### WHAT TO PRODUCE
Every line below between the one holding "The image size is (589, 435)." and the one holding "The width and height of the screenshot is (1104, 743).", inclusive, should be copied exactly, and no other line.
[Start of Attachment]
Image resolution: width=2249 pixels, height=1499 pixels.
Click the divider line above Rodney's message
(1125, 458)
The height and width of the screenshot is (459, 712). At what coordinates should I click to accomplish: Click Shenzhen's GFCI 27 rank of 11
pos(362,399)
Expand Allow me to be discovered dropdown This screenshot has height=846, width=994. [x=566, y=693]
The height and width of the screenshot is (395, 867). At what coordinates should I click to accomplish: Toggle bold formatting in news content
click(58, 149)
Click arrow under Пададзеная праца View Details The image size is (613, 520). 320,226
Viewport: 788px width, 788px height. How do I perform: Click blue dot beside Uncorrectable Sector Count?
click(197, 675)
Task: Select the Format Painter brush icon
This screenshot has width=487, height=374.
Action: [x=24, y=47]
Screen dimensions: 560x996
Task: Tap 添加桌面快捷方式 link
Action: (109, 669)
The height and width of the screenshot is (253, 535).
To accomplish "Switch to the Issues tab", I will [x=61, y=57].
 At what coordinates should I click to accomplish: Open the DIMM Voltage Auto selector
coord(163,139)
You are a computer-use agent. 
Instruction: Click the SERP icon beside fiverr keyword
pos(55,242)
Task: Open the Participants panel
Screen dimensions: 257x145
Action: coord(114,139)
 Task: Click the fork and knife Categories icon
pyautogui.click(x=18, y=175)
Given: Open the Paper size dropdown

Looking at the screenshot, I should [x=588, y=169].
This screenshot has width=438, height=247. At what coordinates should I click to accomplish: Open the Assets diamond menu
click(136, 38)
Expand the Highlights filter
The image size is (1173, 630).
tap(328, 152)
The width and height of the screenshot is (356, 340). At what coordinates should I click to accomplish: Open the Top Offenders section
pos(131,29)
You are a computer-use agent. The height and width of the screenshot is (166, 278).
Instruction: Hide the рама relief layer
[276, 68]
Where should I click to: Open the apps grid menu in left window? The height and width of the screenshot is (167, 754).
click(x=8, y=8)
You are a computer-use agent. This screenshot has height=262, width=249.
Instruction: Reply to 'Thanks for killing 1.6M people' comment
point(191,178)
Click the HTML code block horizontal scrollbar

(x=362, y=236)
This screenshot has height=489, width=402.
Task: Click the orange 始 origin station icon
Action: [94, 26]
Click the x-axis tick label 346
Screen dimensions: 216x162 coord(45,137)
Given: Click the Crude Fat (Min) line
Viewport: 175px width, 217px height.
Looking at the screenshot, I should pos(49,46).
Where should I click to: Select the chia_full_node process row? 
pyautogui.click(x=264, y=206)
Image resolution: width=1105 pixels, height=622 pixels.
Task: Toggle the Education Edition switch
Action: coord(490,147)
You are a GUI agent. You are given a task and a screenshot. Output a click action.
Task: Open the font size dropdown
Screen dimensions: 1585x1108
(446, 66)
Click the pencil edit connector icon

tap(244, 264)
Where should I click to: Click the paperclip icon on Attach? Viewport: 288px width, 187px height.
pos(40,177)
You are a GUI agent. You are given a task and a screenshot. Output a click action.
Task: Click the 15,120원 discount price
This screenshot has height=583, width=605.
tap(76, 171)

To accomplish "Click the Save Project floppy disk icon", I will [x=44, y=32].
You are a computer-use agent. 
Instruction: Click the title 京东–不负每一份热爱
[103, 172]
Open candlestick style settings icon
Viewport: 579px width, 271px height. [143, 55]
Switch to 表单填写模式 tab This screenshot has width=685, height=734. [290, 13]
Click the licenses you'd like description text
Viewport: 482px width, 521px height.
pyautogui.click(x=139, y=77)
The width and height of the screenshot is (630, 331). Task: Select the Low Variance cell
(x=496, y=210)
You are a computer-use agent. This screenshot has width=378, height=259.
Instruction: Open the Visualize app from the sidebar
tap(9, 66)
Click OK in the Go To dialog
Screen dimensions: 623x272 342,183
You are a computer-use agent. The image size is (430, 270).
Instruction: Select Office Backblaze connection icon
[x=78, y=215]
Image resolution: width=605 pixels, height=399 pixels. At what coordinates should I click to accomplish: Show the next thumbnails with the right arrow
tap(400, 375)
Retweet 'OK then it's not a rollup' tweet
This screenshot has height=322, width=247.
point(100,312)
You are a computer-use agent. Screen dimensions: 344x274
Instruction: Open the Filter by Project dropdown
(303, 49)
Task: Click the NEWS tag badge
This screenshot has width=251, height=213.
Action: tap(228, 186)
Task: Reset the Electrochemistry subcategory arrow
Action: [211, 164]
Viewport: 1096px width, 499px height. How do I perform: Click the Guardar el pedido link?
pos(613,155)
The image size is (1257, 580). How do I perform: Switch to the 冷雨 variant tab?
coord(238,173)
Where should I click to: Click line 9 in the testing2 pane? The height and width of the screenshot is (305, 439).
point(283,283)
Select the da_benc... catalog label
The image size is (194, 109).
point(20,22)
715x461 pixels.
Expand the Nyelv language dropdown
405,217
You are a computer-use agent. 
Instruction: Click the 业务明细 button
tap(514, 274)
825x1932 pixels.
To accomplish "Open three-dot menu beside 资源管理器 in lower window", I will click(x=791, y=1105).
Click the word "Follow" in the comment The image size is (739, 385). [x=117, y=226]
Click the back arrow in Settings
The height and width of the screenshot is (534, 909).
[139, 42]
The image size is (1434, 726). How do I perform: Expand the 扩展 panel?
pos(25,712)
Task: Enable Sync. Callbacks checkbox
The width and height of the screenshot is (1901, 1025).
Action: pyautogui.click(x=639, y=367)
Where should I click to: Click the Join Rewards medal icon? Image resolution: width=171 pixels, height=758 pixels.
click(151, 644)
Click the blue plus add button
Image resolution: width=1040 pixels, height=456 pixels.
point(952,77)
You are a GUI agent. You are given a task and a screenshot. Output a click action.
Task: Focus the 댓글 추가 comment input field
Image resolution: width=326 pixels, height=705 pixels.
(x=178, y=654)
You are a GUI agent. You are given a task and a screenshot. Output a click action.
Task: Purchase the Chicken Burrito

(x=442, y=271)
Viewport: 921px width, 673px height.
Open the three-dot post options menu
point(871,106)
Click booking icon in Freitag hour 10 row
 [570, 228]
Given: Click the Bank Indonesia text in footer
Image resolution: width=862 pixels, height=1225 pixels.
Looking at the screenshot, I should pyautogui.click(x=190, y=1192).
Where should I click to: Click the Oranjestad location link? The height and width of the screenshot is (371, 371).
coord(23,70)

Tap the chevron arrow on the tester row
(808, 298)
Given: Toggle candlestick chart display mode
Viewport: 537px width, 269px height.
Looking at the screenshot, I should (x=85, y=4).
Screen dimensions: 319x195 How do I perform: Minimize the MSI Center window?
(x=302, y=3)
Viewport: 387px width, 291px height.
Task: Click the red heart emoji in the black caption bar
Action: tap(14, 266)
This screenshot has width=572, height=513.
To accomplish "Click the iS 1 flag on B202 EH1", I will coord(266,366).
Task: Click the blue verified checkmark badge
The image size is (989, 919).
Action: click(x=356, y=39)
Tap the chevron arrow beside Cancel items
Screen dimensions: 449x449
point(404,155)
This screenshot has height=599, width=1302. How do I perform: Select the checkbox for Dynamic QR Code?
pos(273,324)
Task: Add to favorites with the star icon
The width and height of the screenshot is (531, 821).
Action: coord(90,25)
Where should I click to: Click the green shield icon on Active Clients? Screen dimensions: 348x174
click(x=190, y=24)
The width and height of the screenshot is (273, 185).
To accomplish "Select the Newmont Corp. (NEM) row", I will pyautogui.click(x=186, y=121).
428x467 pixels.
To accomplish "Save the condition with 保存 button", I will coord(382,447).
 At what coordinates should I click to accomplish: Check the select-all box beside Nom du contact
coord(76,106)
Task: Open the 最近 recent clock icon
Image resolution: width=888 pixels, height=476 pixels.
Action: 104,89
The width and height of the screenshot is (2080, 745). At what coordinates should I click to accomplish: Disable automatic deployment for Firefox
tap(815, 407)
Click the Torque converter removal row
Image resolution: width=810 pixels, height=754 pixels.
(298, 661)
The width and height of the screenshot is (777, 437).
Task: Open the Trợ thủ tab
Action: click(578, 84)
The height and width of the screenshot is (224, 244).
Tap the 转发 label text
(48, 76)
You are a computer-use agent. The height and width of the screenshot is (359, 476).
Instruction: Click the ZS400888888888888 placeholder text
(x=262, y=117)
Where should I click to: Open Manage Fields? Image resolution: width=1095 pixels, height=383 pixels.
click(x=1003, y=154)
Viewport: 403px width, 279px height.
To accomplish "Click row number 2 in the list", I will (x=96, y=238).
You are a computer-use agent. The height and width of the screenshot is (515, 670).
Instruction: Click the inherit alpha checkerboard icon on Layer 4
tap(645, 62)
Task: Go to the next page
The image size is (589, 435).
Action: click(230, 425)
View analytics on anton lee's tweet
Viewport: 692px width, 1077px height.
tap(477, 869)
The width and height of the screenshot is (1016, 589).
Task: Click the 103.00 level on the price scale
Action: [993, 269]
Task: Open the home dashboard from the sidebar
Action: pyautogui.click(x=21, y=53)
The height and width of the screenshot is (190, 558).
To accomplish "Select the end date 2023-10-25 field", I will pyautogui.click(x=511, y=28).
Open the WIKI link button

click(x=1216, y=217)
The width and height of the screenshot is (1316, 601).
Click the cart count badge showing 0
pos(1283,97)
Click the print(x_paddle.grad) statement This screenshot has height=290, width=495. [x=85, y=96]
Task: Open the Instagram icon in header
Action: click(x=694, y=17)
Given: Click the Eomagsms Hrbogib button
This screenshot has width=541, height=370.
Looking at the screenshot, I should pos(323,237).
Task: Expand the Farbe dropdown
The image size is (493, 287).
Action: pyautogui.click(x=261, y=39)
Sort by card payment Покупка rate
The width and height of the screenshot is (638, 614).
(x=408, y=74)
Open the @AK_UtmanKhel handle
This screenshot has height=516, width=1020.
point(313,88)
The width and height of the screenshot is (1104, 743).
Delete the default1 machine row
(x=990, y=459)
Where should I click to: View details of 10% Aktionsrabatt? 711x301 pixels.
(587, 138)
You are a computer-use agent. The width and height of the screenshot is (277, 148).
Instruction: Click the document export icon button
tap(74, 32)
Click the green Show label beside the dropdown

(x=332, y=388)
[End of Attachment]
### WRITTEN SOLUTION
The image size is (589, 435).
Action: click(230, 425)
View analytics on anton lee's tweet
Viewport: 692px width, 1077px height.
tap(477, 869)
The width and height of the screenshot is (1016, 589).
Task: Click the 103.00 level on the price scale
Action: [993, 269]
Task: Open the home dashboard from the sidebar
Action: pyautogui.click(x=21, y=53)
The height and width of the screenshot is (190, 558).
To accomplish "Select the end date 2023-10-25 field", I will pyautogui.click(x=511, y=28).
Open the WIKI link button

click(x=1216, y=217)
The width and height of the screenshot is (1316, 601).
Click the cart count badge showing 0
pos(1283,97)
Click the print(x_paddle.grad) statement This screenshot has height=290, width=495. [x=85, y=96]
Task: Open the Instagram icon in header
Action: click(x=694, y=17)
Given: Click the Eomagsms Hrbogib button
This screenshot has width=541, height=370.
Looking at the screenshot, I should pos(323,237).
Task: Expand the Farbe dropdown
The image size is (493, 287).
Action: pyautogui.click(x=261, y=39)
Sort by card payment Покупка rate
The width and height of the screenshot is (638, 614).
(x=408, y=74)
Open the @AK_UtmanKhel handle
This screenshot has height=516, width=1020.
point(313,88)
The width and height of the screenshot is (1104, 743).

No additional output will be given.